> [What the task asks]
Once you find the line with "Open the OpenAssistant models link", output it and every line after it exactly, through the last line of the listing, but no pictures.
========================================================================
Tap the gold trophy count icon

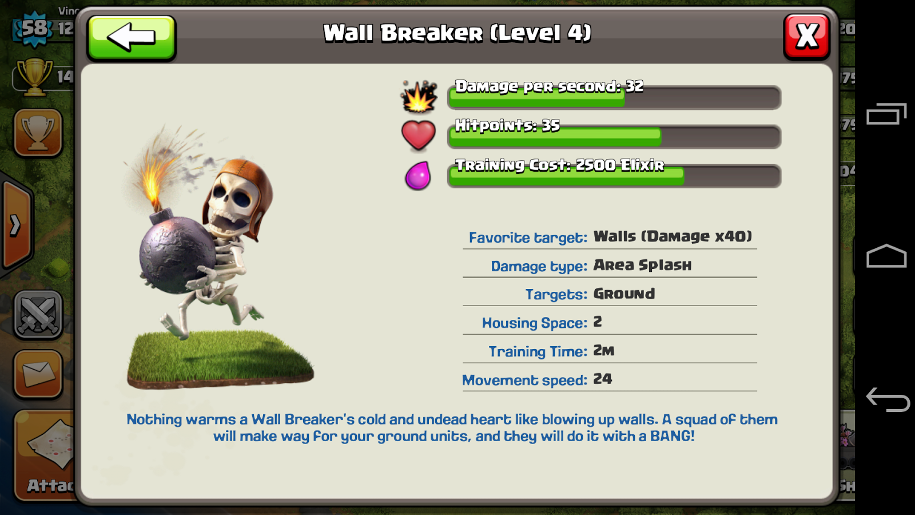click(x=34, y=77)
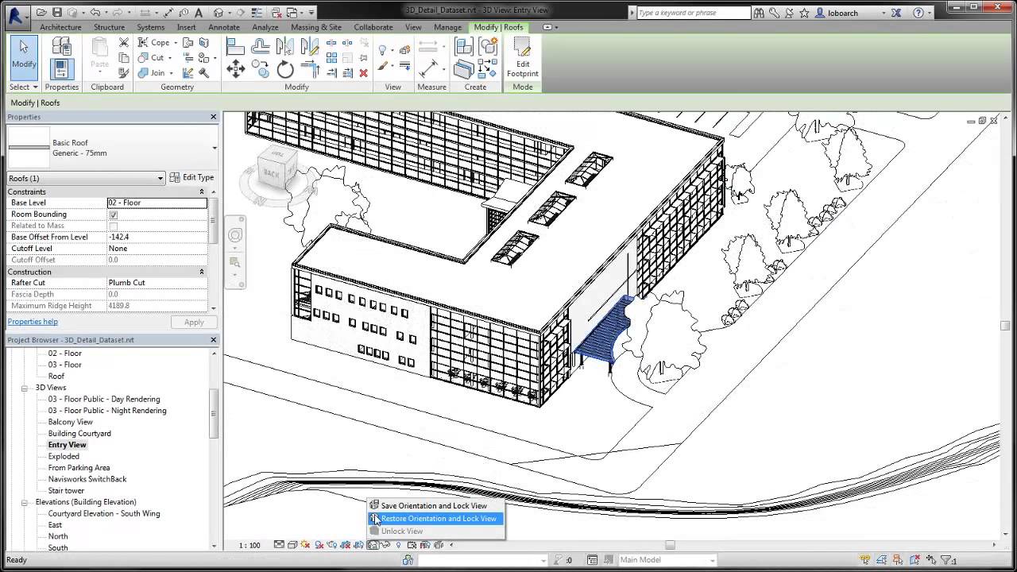Open the Roofs selector dropdown

point(159,178)
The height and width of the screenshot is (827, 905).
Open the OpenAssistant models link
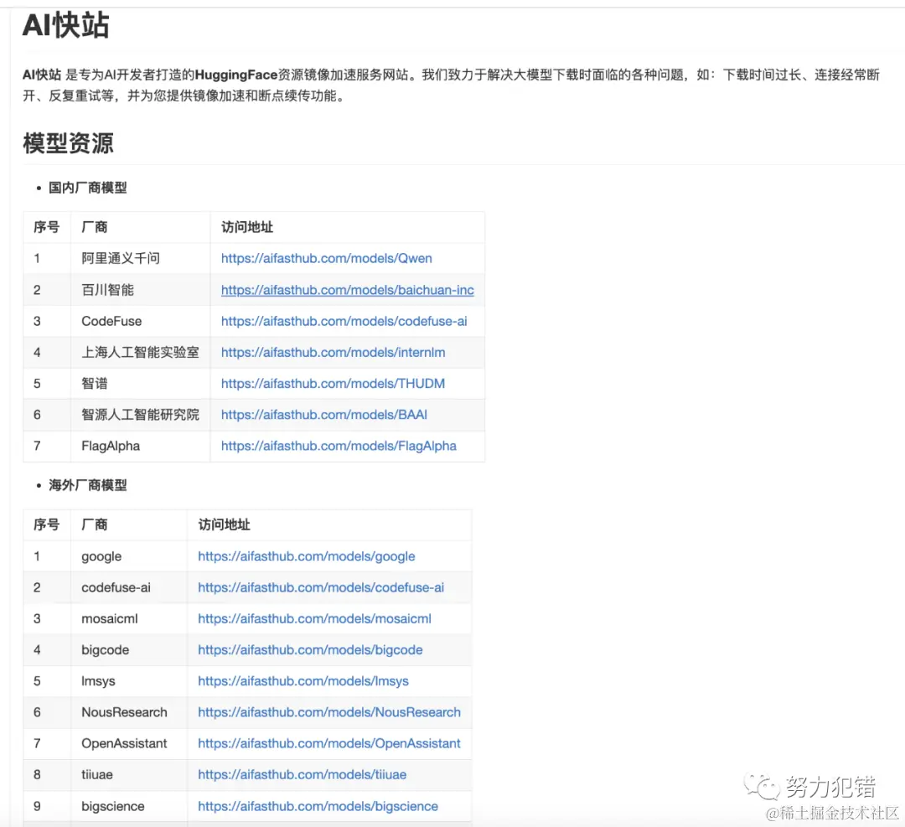click(328, 743)
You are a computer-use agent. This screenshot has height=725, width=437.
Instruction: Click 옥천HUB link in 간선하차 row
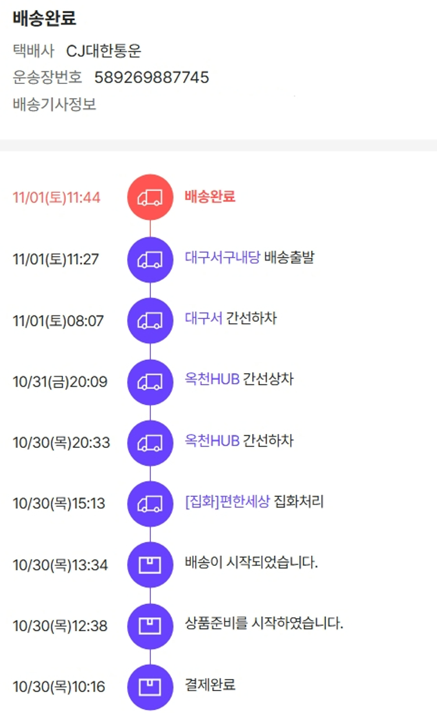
========================================================================
> [Solution to this task]
Open the OpenAssistant models link
click(328, 743)
You are a computer-use agent. This screenshot has height=725, width=437.
Instruction: Click 옥천HUB link in 간선하차 row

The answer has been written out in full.